Essere lieti nella speranza “è la gioia di sperare, e non sperare di avere gioia”. Con queste parole, pronunciate a braccio, il Papa ha commentato l’espressione della Lettera ai Romani, a cui ha attinto a piene mani durante l’udienza di oggi, pronunciata davanti a 15mila fedeli. “L’espressione ‘Dio della speranza’ – ha spiegato Francesco – non vuol dire soltanto che Dio è l’oggetto della nostra speranza, cioè colui che speriamo di raggiungere un giorno nella vita eterna; vuol dire anche che Dio è Colui che già ora ci fa sperare, anzi ci rende lieti nella speranza: lieti ora di sperare, e non solo sperare di essere lieti in futuro, dopo la morte”. “È la gioia di sperare, e non sperare di avere gioia. Oggi”, l’aggiunta a braccio. “Finché c’è vita, c’è speranza”, ha esclamato poi Francesco citando “un detto popolare”: “Ed è vero anche il contrario: finché c’è speranza, c’è vita”, ha precisato. “Gli uomini hanno bisogno di speranza per vivere e hanno bisogno dello Spirito Santo per sperare”, ha commentato.

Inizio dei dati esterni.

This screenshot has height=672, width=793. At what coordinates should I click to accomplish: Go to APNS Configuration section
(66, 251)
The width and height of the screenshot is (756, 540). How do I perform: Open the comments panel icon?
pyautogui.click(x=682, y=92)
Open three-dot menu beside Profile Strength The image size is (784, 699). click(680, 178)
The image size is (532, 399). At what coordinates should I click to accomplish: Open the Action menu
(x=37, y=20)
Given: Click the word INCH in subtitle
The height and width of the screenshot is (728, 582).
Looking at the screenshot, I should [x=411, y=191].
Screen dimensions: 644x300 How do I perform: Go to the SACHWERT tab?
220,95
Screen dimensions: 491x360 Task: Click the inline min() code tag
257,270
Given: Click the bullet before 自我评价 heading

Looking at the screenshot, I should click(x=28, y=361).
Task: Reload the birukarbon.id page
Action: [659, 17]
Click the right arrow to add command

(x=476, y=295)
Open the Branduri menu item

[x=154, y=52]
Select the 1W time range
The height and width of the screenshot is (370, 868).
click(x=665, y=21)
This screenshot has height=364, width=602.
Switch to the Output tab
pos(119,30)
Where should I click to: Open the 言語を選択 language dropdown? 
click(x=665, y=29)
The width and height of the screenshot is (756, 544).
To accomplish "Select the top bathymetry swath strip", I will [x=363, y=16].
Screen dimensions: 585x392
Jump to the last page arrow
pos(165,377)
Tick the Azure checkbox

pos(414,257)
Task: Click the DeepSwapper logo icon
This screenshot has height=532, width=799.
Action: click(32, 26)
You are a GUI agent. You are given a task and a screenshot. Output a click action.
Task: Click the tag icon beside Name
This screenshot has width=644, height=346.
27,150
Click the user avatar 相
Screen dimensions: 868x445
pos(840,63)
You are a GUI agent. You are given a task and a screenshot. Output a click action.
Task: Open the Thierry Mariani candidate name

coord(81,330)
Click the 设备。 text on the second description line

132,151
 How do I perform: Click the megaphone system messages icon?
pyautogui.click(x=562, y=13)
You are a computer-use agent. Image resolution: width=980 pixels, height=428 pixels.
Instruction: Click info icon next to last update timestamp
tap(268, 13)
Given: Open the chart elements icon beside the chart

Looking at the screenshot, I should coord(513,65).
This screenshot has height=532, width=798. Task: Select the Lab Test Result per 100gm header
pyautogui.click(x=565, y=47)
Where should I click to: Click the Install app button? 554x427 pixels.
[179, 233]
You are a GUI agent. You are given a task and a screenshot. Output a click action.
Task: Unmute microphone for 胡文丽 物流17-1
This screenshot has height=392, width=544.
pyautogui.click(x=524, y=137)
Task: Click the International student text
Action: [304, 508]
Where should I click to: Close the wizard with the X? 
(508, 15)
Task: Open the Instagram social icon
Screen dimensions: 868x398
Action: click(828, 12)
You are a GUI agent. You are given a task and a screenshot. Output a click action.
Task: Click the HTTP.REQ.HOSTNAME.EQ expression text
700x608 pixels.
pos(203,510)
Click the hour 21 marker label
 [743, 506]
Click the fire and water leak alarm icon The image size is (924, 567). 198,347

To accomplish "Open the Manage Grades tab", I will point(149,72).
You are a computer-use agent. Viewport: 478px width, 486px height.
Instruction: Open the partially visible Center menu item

“Seminatori di speranza”, e non di “amarezze”, “perplessità”, dell’”aceto di amarezza e di ‘disesperanza’”. È l’identikit dei cristiani, tracciato dal Papa durante l’udienza di oggi. “Lo Spirito Santo non ci rende solo capaci di sperare, ma anche di essere seminatori di speranza, di essere anche noi – come Lui e grazie a Lui – dei ‘paracliti’, cioè consolatori e difensori dei fratelli”, ha spiegato Francesco. “Seminatori di speranza”, ha proseguito a braccio: “Un cristiano può seminare amarezze, può seminare perplessità, e questo non è cristiano, se fai questo non sei un uomo cristiano”. “Semina speranza, semina olio di speranza, semina profumo di speranza e non aceto di amarezza e di ‘disesperanza”‘, l’invito ancora fuori testo. Poi la citazione del beato cardinale Newman: “Istruiti dalla nostra stessa sofferenza, dal nostro stesso dolore, anzi, dai nostri stessi peccati, avremo la mente e il cuore esercitati ad ogni opera d’amore verso coloro che ne hanno bisogno. Saremo, a misura della nostra capacità, consolatori ad immagine del Paraclito, e in tutti i sensi che questa parola comporta: avvocati, assistenti, apportatori di conforto. Le nostre parole e i nostri consigli, il nostro modo di fare, la nostra voce, il nostro sguardo, saranno gentili e tranquillizzanti”. “Sono soprattutto i poveri, gli esclusi, i non amati ad avere bisogno di qualcuno che si faccia per loro ‘paraclito’, cioè consolatore e difensore”, ha ammonito il Papa. “Come lo Spirito Santo si fa per ognuno di noi, che stiamo qui in piazza, consolatore e difensore – l’altro invito a braccio – noi dobbiamo fare loro stesso per i più bisognosi, gli scartati, per quelli che hanno bisogno di più. Difensori e consolatori”.